One of the questions floating around is - what makes one business successful and another not?
Maybe we shouldn't be looking at what makes a business successful, but what people are willing to spend their money on in hard times.
The majority of us struggle to pay the quarterly power bills that are cripplingly high across Queensland right now, along with increase in cost of groceries, fuel and other day-to-day living costs.
You would expect that because so many are struggling, that the first types of businesses to close would be the 'treat' businesses like coffee shops, tattooists, jewellery stores, kitchen appliance stores, holiday booking shopfronts, etc.
But these are the stores that appear to be thriving.
While having a piercing changed yesterday, I asked the shop assistant how many piercings they do on average a day. Honestly, I was a bit surprised to hear that they do about 20 a day. I get that it was located in a busy shopping centre, but didn't imagine they would be that busy.
Then, talking to a colleague about what people are still spending money on, the topic of tattoos came up.
Apparently people have special savings accounts just to save up for the next piece of ink.
Not only that, they have to book their tattoo appointment months in advance because tattooists (particularly the best of the artists in town) are booked out.
Takeaway coffee appears to still be something people are willing to spend their money, despite the bills.
You only have to sit and watch the number of people getting coffees at any coffee shop in the region at 8am to know business is looking good for the caffeine suppliers.
What do you see people still willing to spend money on when the bills pile up? Tell us in comments below.
And on the other side of the money situation, there are the things that we will go without in order to pay bills, or other items.
For instance, I recently went to the dentist (I do not like going to the dentist) and worked out that it had been many years since I had last had my teeth cleaned by a dentist.
I was a bit shocked to find out how long it had been, but I recalled the reasons why I wouldn't have gone near a dentist for a long time - all my money was going in to covering my bills, my debt and my health expenses while I was battling with major depression.
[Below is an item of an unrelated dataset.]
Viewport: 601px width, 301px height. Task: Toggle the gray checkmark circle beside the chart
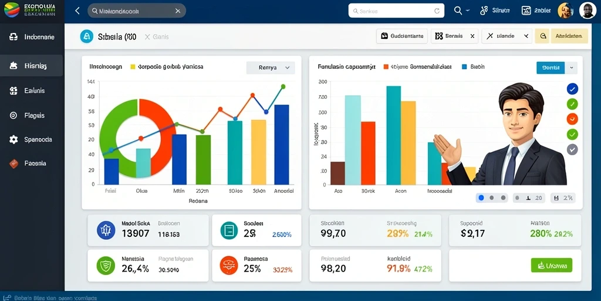[x=572, y=149]
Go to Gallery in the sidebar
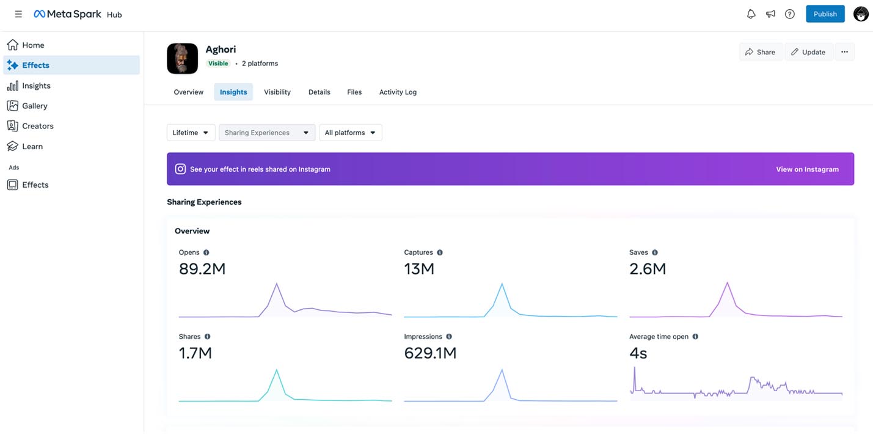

At the time of the clean, the dentist had told me I had $2000 worth of work that needed to be done. Sorry, my mental health comes before my dental health.
I did venture back to a dentist about six months ago.... I wasn't terribly impressed as they gave me quotes for $6000 of work ($4000 was if I 'needed' a crown on a particular tooth) and those dentists would only clean four teeth at a time - they wanted to repair damage in sections and clean as they go, rather than do a full mouth clean and tackle damage bit by bit.
Six months ago, I wasn't willing to spend any more than $800 on dental work between then and September this year. And I had a pretty good reason - I had booked my first ever overseas holiday and I couldn't afford to fork out any more money on dental work than the $800.
Not everyone is going to agree that my priorities were right in either situation with my dental woes, but at the end of the day, we all make some sort of financial sacrifice in our lives - some do it for that overseas holiday, some have other health issues that are of a higher priority, others have children (I need not say anymore) and others have other obligations not listed.